### Supplied passage
§ §

Cast: Dharmendra, Sunny Deol, Bobby Deol, Kriti Kharbanda
Director: Navaniat Singh
Rating: 1.5 Stars (Out Of 5)
The third instalment of the Yamla Pagla Deewana series - YPD Phir Se - marks a fresh start for the franchise. It tells a tale that is brand new and derives nothing at all from the earlier two parts. But despite the major tweaks in the roles that it allots to the three lead actors, this action comedy does not exude much originality.
Dharmendra - he does not play the patriarch here - and his two sons plunge headlong into their roles, but their robust interventions are unable to inject life into a mechanical, meandering, often mindless storyline. It obviously rests on the Deol threesome. Dharmendra is an old tenant who pays a pittance by way of rent; Sunny Deol is a staid but no-nonsense widower with two sons who clings to his traditional medical knowledge with a vengeance; and Bobby Deol plays a younger sibling and lonesome drifter looking for an anchor in life and not averse to resorting to a few shady throws of the dice in a bid to turn his fortunes around.
The film is the first Bollywood venture for director Navaniat Singh, who has helmed a string of Punjabi hits over recent years. Yamla Pagla Deewana Phir Se seems to be targeted at the same constituency as his other films. Sadly, it tries to too hard to pepper the narrative with a mix of emotions and humour. The result is a film that is stranded between two extremes - excessive drama and over-the-top joviality.

§ §

### Information provided

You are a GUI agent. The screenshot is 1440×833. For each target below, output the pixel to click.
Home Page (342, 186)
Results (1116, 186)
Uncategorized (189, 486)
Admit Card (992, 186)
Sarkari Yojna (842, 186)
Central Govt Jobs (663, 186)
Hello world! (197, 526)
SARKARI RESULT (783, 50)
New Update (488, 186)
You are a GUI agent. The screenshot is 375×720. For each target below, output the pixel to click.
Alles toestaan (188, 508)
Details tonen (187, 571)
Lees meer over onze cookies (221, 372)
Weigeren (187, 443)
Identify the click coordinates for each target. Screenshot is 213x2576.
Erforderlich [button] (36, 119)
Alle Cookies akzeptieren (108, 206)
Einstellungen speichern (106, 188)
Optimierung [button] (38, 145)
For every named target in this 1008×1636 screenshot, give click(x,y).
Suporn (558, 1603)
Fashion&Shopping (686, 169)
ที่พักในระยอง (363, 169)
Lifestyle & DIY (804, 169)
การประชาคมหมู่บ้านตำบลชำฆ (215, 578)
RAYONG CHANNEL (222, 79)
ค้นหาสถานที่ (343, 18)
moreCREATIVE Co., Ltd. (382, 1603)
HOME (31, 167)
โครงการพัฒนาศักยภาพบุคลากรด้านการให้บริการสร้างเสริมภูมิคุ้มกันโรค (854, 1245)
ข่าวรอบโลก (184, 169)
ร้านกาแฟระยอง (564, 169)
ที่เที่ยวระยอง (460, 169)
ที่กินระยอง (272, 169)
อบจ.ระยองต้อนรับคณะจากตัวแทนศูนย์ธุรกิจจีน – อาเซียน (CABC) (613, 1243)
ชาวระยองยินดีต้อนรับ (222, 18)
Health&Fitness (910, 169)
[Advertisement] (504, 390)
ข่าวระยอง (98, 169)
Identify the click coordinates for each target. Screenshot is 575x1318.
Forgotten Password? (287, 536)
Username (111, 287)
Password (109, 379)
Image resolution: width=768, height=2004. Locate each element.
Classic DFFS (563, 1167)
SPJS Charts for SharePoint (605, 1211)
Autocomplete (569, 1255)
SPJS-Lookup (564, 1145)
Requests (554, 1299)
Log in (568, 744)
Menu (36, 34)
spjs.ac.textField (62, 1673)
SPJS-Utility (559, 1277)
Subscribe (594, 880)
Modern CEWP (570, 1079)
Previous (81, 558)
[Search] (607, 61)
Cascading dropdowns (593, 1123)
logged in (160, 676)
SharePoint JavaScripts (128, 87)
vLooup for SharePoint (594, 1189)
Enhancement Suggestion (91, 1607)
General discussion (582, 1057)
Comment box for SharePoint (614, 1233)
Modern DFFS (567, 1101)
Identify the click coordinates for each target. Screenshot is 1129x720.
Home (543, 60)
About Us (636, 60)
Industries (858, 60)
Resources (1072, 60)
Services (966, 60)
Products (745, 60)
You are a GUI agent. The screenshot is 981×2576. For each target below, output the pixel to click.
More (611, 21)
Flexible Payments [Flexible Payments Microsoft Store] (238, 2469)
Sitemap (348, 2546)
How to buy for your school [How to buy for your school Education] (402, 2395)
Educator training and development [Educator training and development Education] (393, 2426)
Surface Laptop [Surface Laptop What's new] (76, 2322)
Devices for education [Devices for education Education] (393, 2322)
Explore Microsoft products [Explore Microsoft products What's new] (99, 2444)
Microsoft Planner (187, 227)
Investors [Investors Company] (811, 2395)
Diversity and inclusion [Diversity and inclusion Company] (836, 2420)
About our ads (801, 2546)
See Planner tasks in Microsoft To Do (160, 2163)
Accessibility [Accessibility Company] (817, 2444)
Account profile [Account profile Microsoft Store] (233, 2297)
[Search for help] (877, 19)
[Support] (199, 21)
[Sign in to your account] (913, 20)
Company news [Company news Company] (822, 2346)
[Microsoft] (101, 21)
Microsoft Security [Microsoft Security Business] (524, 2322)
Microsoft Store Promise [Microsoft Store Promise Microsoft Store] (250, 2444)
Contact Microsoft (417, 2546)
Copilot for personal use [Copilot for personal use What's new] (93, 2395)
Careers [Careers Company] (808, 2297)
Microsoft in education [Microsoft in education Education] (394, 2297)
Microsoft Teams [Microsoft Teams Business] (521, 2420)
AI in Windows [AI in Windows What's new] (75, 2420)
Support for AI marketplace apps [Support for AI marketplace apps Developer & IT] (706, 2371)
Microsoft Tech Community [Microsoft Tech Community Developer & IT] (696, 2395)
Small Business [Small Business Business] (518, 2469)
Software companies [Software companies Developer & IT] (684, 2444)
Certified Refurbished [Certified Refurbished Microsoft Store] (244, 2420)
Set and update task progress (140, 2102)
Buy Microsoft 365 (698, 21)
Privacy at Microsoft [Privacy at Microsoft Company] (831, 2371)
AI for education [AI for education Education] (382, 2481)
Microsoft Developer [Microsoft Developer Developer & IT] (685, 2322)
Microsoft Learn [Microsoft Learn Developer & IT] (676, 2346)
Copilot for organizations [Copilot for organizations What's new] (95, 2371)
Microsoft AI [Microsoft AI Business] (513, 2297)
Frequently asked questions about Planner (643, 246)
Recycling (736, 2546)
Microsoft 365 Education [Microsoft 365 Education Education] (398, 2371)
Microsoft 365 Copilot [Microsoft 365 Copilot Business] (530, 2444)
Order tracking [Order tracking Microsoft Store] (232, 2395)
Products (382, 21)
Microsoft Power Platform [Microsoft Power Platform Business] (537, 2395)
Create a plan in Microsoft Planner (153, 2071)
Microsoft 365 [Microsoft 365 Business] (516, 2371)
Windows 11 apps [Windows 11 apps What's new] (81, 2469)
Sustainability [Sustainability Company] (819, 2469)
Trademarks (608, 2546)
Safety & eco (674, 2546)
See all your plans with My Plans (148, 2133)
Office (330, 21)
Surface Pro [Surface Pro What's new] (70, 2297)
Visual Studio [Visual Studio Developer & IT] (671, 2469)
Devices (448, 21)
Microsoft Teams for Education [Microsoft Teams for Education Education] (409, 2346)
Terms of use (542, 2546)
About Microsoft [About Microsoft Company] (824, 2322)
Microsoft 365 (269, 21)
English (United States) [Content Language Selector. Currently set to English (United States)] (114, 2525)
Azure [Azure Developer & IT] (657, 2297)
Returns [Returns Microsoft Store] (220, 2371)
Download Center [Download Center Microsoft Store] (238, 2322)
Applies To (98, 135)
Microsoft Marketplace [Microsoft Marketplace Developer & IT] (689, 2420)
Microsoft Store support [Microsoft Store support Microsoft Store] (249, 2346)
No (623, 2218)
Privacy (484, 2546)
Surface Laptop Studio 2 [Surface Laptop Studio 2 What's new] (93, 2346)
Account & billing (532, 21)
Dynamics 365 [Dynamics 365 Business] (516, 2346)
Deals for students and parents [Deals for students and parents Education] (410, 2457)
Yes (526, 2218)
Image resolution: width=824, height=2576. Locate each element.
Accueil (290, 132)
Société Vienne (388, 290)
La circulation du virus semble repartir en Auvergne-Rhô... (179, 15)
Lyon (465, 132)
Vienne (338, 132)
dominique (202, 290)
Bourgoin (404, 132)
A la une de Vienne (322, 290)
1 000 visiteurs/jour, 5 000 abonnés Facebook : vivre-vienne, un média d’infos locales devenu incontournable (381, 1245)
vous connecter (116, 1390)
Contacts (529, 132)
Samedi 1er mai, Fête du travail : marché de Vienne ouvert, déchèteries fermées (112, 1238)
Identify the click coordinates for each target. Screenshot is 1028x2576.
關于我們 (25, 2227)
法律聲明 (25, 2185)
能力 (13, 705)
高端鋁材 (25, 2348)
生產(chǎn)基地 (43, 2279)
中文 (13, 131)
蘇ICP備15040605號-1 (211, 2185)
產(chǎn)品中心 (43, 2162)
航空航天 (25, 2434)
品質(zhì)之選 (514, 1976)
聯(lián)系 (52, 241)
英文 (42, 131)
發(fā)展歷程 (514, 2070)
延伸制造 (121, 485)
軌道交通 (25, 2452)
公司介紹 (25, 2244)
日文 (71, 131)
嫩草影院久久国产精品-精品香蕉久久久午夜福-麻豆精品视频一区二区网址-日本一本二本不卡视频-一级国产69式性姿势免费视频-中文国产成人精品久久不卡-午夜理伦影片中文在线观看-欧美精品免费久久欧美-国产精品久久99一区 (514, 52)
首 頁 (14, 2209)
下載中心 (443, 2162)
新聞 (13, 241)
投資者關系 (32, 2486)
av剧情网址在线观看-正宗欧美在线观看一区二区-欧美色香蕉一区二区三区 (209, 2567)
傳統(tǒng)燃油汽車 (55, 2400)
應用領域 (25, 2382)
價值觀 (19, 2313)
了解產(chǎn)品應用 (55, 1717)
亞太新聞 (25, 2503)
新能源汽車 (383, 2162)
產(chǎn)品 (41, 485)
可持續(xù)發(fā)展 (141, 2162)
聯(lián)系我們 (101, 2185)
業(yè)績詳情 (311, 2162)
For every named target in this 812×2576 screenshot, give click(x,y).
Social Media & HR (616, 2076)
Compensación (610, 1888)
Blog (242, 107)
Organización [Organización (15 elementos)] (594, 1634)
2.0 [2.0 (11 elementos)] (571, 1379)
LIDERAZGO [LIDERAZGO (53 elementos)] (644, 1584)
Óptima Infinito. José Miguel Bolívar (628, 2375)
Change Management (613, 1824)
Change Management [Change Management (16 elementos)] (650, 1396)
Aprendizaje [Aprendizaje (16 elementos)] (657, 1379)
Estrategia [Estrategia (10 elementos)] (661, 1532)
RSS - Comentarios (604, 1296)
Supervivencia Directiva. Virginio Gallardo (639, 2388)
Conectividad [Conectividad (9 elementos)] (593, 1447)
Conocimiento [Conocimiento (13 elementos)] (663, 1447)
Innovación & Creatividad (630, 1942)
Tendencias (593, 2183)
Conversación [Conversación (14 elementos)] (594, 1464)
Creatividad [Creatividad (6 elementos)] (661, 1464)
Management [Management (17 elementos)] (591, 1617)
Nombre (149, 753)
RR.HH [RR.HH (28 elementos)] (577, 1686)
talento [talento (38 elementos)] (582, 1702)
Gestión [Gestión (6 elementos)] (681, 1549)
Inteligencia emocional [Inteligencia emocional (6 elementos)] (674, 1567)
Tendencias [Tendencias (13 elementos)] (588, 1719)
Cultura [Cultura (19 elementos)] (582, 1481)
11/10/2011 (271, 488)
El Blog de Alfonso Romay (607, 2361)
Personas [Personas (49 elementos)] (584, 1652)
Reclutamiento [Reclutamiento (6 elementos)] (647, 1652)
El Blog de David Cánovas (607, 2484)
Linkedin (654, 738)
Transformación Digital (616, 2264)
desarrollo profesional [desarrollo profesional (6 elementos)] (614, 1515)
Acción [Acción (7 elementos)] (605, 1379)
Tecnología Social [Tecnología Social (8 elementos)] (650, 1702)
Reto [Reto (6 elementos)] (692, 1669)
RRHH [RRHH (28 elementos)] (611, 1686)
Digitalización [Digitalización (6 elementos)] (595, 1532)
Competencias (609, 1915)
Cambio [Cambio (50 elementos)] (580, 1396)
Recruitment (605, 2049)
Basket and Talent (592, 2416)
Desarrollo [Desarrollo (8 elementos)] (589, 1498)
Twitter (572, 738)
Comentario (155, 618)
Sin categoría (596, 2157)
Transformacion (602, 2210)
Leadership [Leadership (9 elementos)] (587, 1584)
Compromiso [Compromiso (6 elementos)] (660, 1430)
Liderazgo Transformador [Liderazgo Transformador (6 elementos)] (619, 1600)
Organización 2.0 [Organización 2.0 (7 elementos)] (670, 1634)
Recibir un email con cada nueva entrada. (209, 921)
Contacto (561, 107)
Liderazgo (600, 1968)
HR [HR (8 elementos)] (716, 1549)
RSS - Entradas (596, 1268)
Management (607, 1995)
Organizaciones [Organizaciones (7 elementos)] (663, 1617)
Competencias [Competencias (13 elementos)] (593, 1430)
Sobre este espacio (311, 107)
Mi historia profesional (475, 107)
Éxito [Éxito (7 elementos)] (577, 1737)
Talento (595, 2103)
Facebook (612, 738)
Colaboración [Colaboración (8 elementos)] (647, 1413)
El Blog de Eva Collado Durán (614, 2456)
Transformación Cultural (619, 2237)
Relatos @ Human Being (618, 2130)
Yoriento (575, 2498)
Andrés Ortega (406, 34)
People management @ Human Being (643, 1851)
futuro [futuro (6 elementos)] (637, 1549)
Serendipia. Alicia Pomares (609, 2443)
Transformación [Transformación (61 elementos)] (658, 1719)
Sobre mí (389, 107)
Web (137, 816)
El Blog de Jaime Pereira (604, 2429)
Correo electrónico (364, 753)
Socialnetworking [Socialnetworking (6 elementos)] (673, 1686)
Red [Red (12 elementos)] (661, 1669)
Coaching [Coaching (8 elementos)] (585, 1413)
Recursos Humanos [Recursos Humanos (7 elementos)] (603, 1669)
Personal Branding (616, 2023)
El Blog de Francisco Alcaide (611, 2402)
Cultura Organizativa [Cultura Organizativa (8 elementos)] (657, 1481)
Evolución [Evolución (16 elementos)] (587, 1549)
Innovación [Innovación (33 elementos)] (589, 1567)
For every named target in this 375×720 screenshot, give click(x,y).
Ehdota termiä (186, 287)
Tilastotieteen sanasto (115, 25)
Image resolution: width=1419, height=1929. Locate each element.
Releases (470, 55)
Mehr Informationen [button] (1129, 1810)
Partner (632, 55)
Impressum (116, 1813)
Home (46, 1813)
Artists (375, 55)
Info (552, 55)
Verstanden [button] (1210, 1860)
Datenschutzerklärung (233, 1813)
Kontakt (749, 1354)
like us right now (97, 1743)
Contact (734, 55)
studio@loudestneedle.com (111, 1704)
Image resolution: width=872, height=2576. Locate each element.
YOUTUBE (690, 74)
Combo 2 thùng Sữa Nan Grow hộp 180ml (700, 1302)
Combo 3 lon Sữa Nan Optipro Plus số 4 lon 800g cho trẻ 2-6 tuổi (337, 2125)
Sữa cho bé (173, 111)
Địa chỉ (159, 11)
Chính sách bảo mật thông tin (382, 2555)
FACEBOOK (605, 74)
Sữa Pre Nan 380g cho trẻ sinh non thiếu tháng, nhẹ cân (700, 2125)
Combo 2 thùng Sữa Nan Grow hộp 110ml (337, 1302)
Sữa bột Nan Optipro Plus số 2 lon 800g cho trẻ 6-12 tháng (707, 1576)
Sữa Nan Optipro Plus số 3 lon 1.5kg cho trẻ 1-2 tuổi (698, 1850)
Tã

§ §

### Assignment 1
Translate this sentence from the film review into Spanish: "It obviously rests on the Deol threesome."
### Assignment 2
Write out the part of the film review from "Dharmendra - he" up to and including "his fortunes around.", copying it exactly.
### Assignment 3
Pick up the review of Yamla Pagla Deewana Phir Se after its last sentence and carry it on.

### Answer area 1
Evidentemente, descansa sobre el trío de los Deol.

### Answer area 2
Dharmendra - he does not play the patriarch here - and his two sons plunge headlong into their roles, but their robust interventions are unable to inject life into a mechanical, meandering, often mindless storyline. It obviously rests on the Deol threesome. Dharmendra is an old tenant who pays a pittance by way of rent; Sunny Deol is a staid but no-nonsense widower with two sons who clings to his traditional medical knowledge with a vengeance; and Bobby Deol plays a younger sibling and lonesome drifter looking for an anchor in life and not averse to resorting to a few shady throws of the dice in a bid to turn his fortunes around.

### Answer area 3
The Yamla Pagla Deewana Phir Se script is credited to Dheeraj Rattan, writer of such Punjabi cinematic fare as Jatt & Juliet 2 and Romeo Ranjha. The world that he creates in Amritsar in the film's first half has stray touches of realism. He clearly knows this space well. But the part of the story that unfolds in Surat - this takes up almost all of the second half - is outright soap opera.
The plot is harmless enough but the pace is exasperatingly sluggish. An upright Ayurveda doctor runs an ancestral dispensary in Amritsar, from where he doles out inexpensive herbal formulations that work like magic on his patients. The owner of a giant pharmaceutical company in Gujarat has his eyes on the formula for an age-old panacea, Vajrakavach. The latter knows he can make a killing if he can get his hands on the secret.
But Puran Singh (a bespectacled Sunny Deol), his dhaai kilo ka haath still as potent as ever, will have none of it. When the tycoon comes calling with an offer and tries to throw his weight around, the doctor socks the entrepreneur so hard that he is left sprawled on all fours.
Puran's younger brother Kaala (Bobby Deol), a hard-drinking bachelor who curses his lot every single day after he has had his nocturnal tipple, is all for the lucrative deal. In one drunken tirade, he raises a hue and cry over his name. Why, he hollers, must a fair and handsome man like him be called Kaala? And colour of skin is only one of the many fixations that the film suffers from.
How the short-tempered doctor, using both his physical might and his right over his family inheritance, saves his traditional knowledge from the corporate predator who steals it is what the story is about.
The battle between bio-pirates and the protector of Ayurveda ends up in a Surat Sessions Court presided over by Judge Sunil Sinha (Shatrughan Sinha in a special appearance), a college buddy of Puran's lawyer and intransigent tenant Parmar (Dharmendra) who continues to pay a Rs 115-rupee rent despite constant demands that he pay more or leave.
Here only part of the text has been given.